Fig. 3. N4 interacts with the STAT3-SH2 domain and interferes with the STAT3-EGFR and STAT3-NF-κB interactions.

A, B Molecular docking model revealed that N4 binds to the SH2 domain of STAT3. C–E The binding between N4 and STAT3 was examined in (C) SPR and (D) MST experiments. His-STAT3^127-722 protein was purified and used to examine the affinity between STAT3 and N4. (E) The binding between N4 and STAT3^SH2 was confirmed in MST assays. STAT3-SH2 protein was purified and labeled. N4 was serially diluted and mixed with equal volumes of labeled STAT3^SH2 protein. The MST signal was measured, and the data were analyzed by MO analysis software.
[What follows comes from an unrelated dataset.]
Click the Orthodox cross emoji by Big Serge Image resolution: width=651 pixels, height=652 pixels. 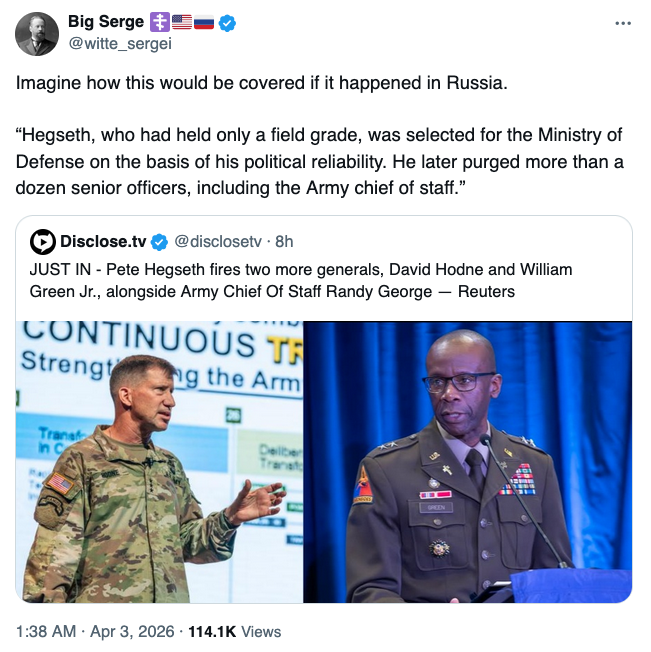[159, 22]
F, G The FLAG-tag and HA-tag STAT3 expression plasmid was transfected into 293 T cells, followed by the addition of the indicated concentrations of N4. After 24 h, cells were lysed, and immunoprecipitation experiments were performed as described in Materials and Methods. H N4 represses STAT3 dimerization in pancreatic cancer cells. I After a 24 h treatment with 2 μM N4, pancreatic cancer cells were stimulated with IL-6 for 30 min. Cell lysates were immunoprecipitated with STAT3 overnight. The precipitates were washed, suspended in non-reducing sample buffer, and boiled for 10 min. The indicated antibodies were used for western blot assays. J N4 inhibits STAT3-EGFR and STAT3-NF-κB interaction in pancreatic cancer cells. PANC-1 cells were treated with 2 μM N4 for 24 h. Cell lysates were immunoprecipitated with STAT3 and blotted with the indicated antibodies.